Species of flowering plant

Cistus albidus, the grey-leaved cistus, is a shrubby species of flowering plant in the family Cistaceae, with pink to purple flowers, native to south-western Europe and western north Africa.

==Description==
Cistus albidus grows up to 1 m tall. Its leaves are oblong to elliptical in shape, usually 2–5 cm long by 0.5–2 cm wide. They have three prominent veins and are densely covered with short hairs, producing a greyish-white appearance. The flowers are arranged in cymes of one to seven individual flowers, each 4–6 cm across with five purple to pink petals and five sepals.

==Taxonomy and phylogeny ==
Cistus albidus was first described by Carl Linnaeus in 1753 in Species Plantarum (p. 524). The specific epithet albidus means "whitish", referring to the leaves and shoots.

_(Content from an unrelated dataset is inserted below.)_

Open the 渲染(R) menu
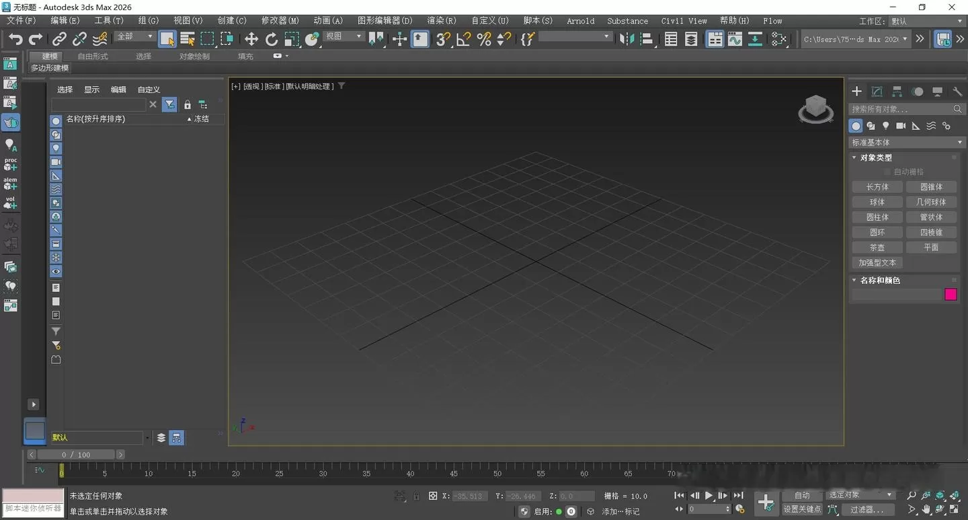Screen dimensions: 968x520 point(442,21)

A 2011 molecular phylogenetic study placed C. albidus as the sister to Cistus creticus in the purple and pink flowered clade (PPC) of Cistus species. C. creticus is found largely in the eastern Mediterranean, and the distributions of the two species show little overlap. They are able to hybridize, producing the fertile hybrid C. × canescens.

The sister group to both species is C. heterophyllus.

==Distribution==
Cistus albidus is native to the west of Southern Europe and western North Africa, particularly around the Mediterranean, including Portugal, Spain, the Balearic Islands, France, Corsica, Italy, Sardinia, and Morocco.